Wednesday, September 17, 2008

ILM 2 Beta - Changing the Portal Configuration Refresh Timeout

One of the more frustrating things about testing things that involve a cache is that you're either waiting for the cache to timeout to see your changes take effect or you're constantly forcing the cache to reinitialize so you can see the changes right away. It's this impatience that drives us to find better ways to do better - we want instant gratification after all! With ILM 2 we have just such a situation where you will find yourself running IISRESET to see your changes enacted. Here is why - the portal refreshes its configuration every 10 minutes (600 seconds) by default. Can you change this you might ask, why certainly! Here is how you go about it:

  • In the Administration Settings page (you get here by clicking one of the Administration link headers) you'll see a link for Portal Configuration, click it
  • There is only one object of type PortalUIConfiguration and this link takes you directly there, click the Extended Attributes tab

image

There are three cache values you can tweak here:

Attribute Default Description
Cache Time 600 This value controls how often the portal configuration is refreshed
Count Cache Time 60 This value controls how often the count elements (My Approvals (2)) are refreshed
User Cache Time 600 This value controls how long the UI user data will stay on the cache before it expires

Setting Cache Time to say, 15 or 30 seconds would speed up how often the configuration object refreshes and absolve you from having to do a full IISRESET every time you make a configuration change! I'm honestly not certain what the User Cache Time setting does as it is a bit ambiguous.

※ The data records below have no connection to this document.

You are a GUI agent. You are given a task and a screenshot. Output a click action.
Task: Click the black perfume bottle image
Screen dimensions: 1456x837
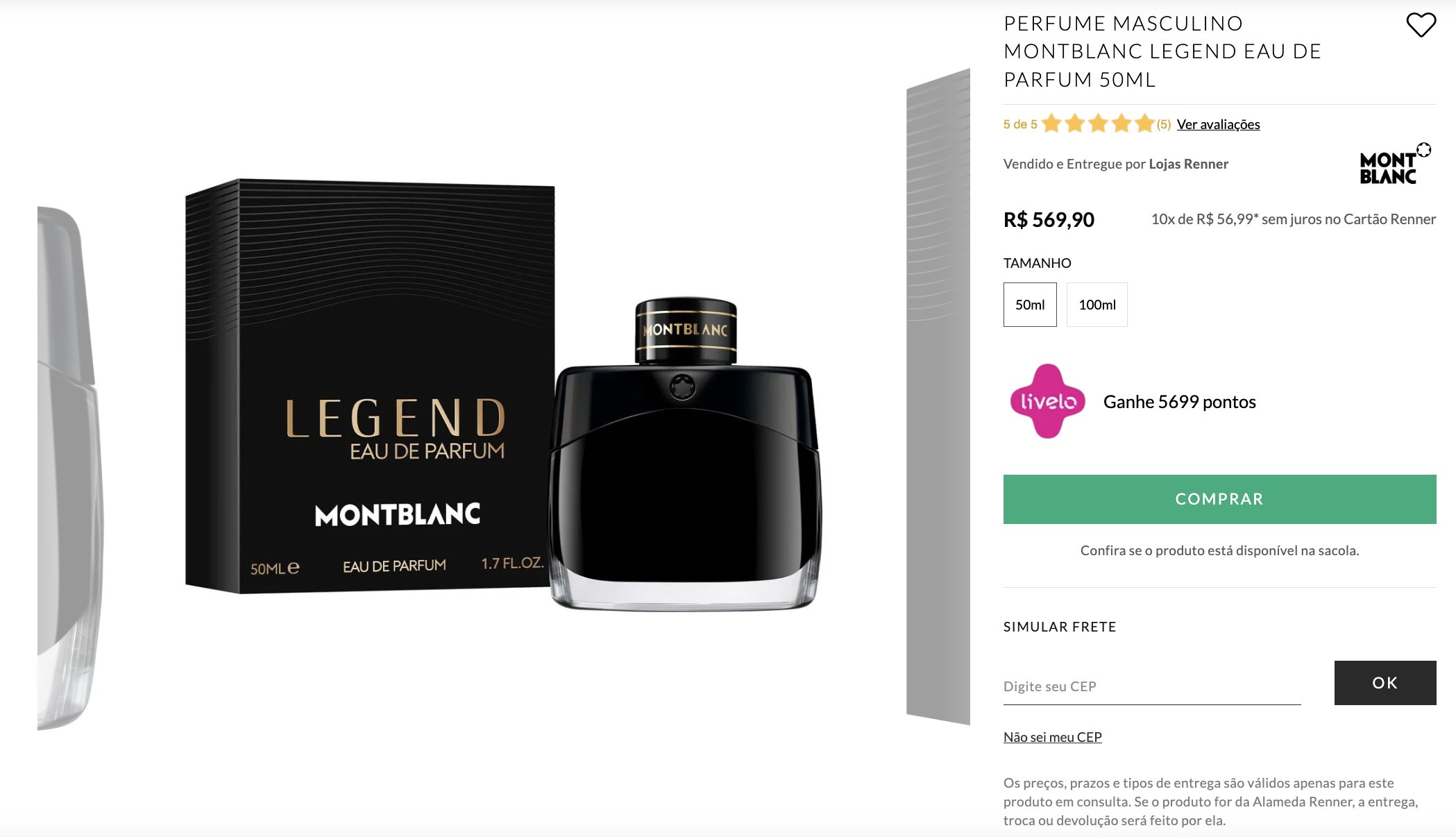[685, 455]
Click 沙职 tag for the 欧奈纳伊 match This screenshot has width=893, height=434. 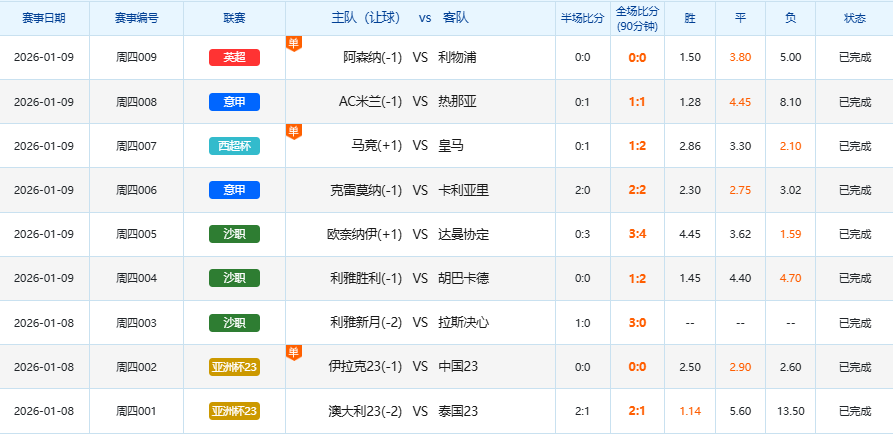pyautogui.click(x=234, y=234)
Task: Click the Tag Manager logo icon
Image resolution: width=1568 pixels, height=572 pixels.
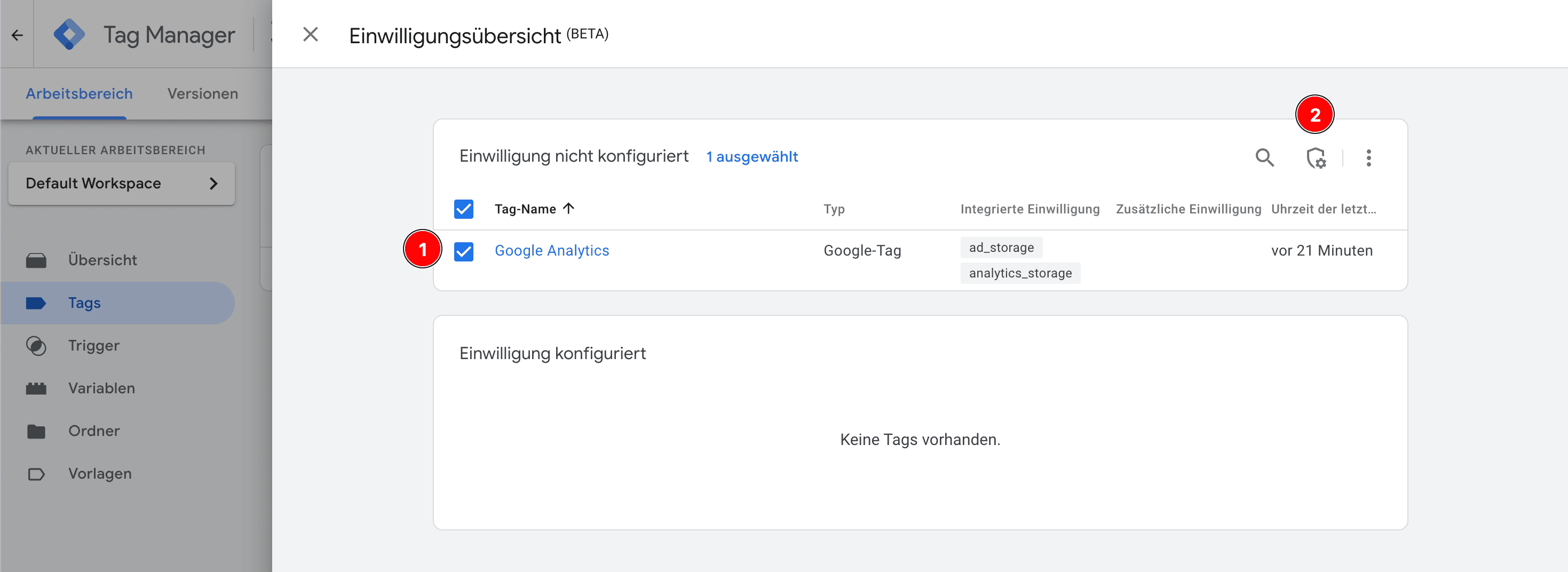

Now, since Beta 3 doesn't involve AJAX or Silverlight, you will have to manually refresh the page, but you will not need to do the reset. I sincerely hope that the Product Group takes our advice (and the advice of others) and implements AJAX at least on these pages to remove the unattractive page refreshes necessary. I would also like to point out that it is far too early to tell what long term performance impacts changing these setting might have, so I would restrict making this change to your DEV and QA environment only; leave Production at the default to play it safe.

1 comments:

David Lundell said...

Excellent stuff! While it is still too early to tell it may be that setting this in production just prior to a loading new OVCs maybe a good call and then increasing it afterwards! Kind of like lower the TTL on DNS records the day before a cutover and then raising the TTL again after you have made the cutover.